WHAT TRUMP DOESN’T KNOW COULD FILL VOLUMES, INCLUDING ABOUT ELECTIONS

This is the title I chose for my personal blog, which is meant to give me an outlet for one of my favorite crafts – writing – plus to use an image from my favorite sport, golf.  Out of college, my first job was as a reporter for the Daily Astorian in Astoria, Oregon, and I went on from there to practice writing in all of my professional positions, including as press secretary in Washington, D.C. for a Democrat Congressman from Oregon (Les AuCoin), as an Oregon state government manager in Salem and Portland, as press secretary for Oregon’s last Republican governor (Vic Atiyeh), and as a private sector lobbyist.  This blog also allows me to link another favorite pastime – politics and the art of developing public policy – to what I write.  I could have called this blog “Middle Ground,” for that is what I long for in both politics and golf.  The middle ground is often where the best public policy decisions lie.  And it is where you want to be on a golf course.

If you needed any more grist for the mill of what you know to be Trump stupidity, you got more from Georgia this week.

There, Georgia Secretary of State Brad Raffensberger, in a new book, detailed former president Trump’s stupidity in a long and rambling phone call early last year as he, Trump, ticked off a host of debunked and fanciful conspiracy theories he blamed for his electoral defeat. 

Hill.com wrote about this in a story under this headline:

Georgia secretary of state:  Trump “had no idea how elections work”

The story started this way:

“Former President Trump demonstrated virtually no knowledge of the conduct of modern elections procedures in a long and rambling phone call with Georgia’s top elections administrator as he ticked off a host of debunked and fanciful conspiracy theories he blamed for his electoral defeat. 

“The man on the other end of that call in early January, Georgia Secretary of State Brad Raffensperger, details months of mistruths and disinformation perpetuated by the Trump campaign.”

The new book that recounts this is called “Integrity Counts,” which by those very words would exclude Trump. 

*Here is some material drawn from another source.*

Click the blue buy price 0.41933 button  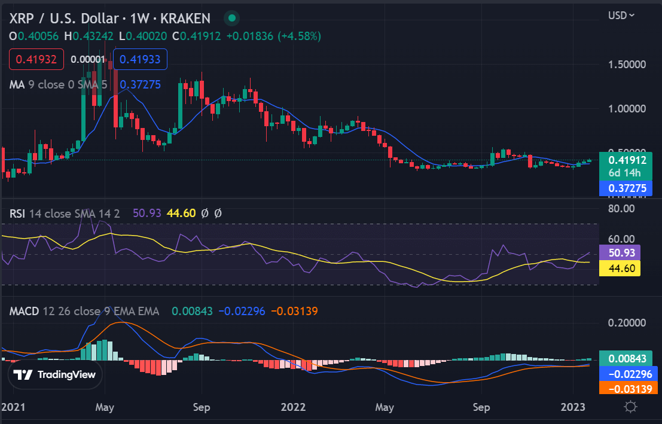pyautogui.click(x=140, y=59)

In the book, there is a roughly 40-page transcript of the call itself, which shows an increasingly agitated Trump grasping at allegations that Raffensperger and his top deputy systematically refute as then-White House chief of staff Mark Meadows pleaded with the Georgia officials to investigate further and Trump urged Raffensperger to “find” enough votes to deliver the state’s electoral votes.

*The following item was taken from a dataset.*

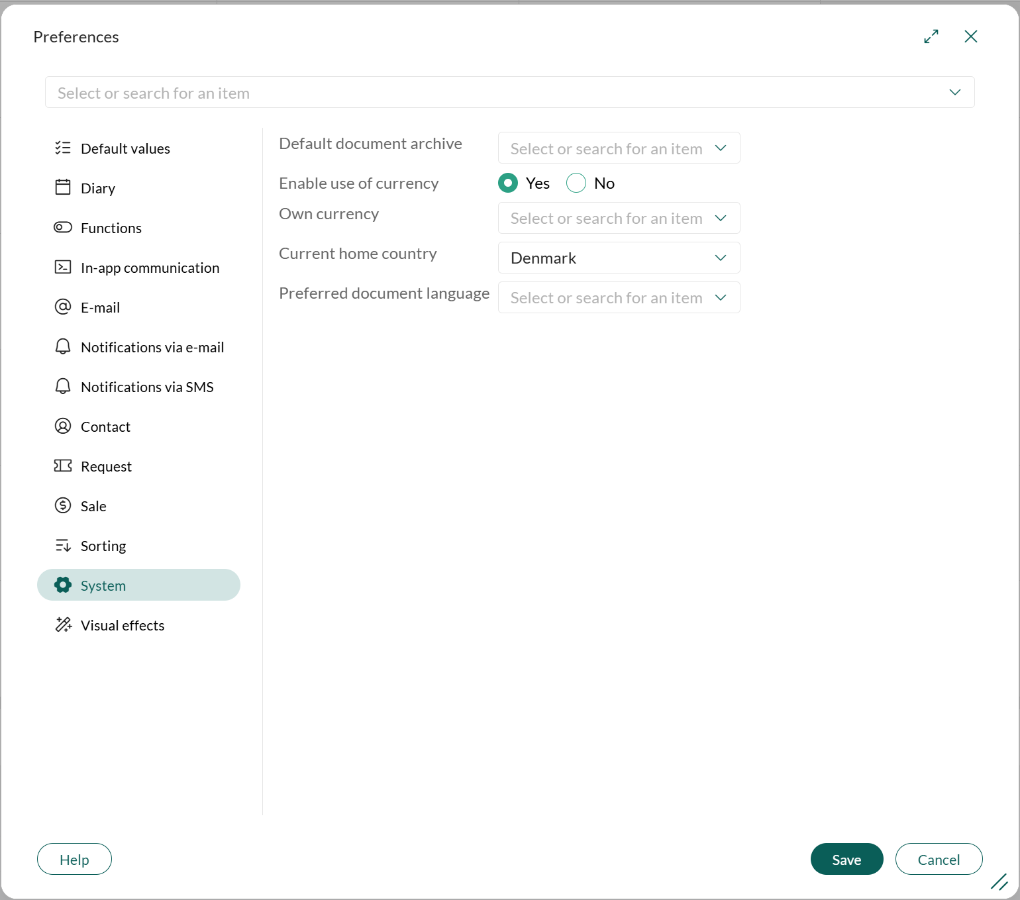Go to the Contact preferences section
The height and width of the screenshot is (900, 1020).
pos(105,426)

Here are examples of how Raffensperger described Trump:

  • “Fellas, I need 11,000 votes.  Give me a break.”  “This repeated request for votes,” Raffensperger said,“ showed me that Trump really had no idea how elections work.  The secretary of state’s office doesn’t allocate any votes.”
  • “At the time of the call in January, I didn’t know if he believed what he was saying.  I didn’t know if he was trying to push a narrative, or was he just believing stuff that was fed to him.  As a conservative-with-a-capital-C Republican, I’m disappointed like everyone else is. But the cold hard facts are that Trump did come up short in the state of Georgia.” 
  • Trump said he had been told that ballots had been cast in the names of as many as 5,000 dead people; Raffensperger’s post-election audit found two people had voted in the names of dead relatives.  Trump alleged 4,925 voters who lived in other states had cast ballots in Georgia; Raffensperger found 300 out-of-state voters. Trump accused Fulton County officials of shredding thousands of ballots; Raffensperger counters that officials in Cobb County shredded blank envelopes, and no ballots. 

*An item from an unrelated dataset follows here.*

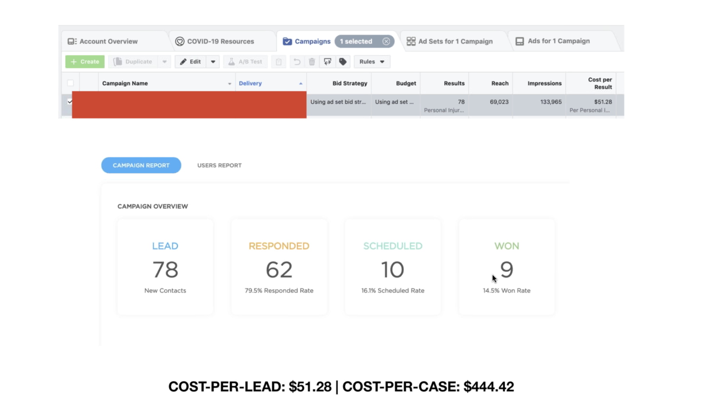Click the clipboard paste icon
The height and width of the screenshot is (412, 720).
tap(278, 62)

“We are a nation of laws; we believe in the rule of law. We have a constitution. We have state laws, we have federal laws,” Raffensperger said.  

Raffensperger, who is up for re-election next year, remains a target for Trump and his acolytes.  

In the hill.com article, Raffensperger declined to say whether he believes Trump is morally fit to be president.

I won’t decline.

He is not morally fit for the nation’s top political job.  Lying is second nature to him.  He rallies folks to believe he is like a god, if not a god, and, thus, deserves to be re-elected, even if it takes violence to achieve that goal.

Perish that prospect as this country heads toward 2024.

NOTE:  At one point after Trump lost the presidential election, I vowed that I would not write again about the buffoon.  Well, I am not keeping that vow; I cannot as Trump heads toward trying to be president again.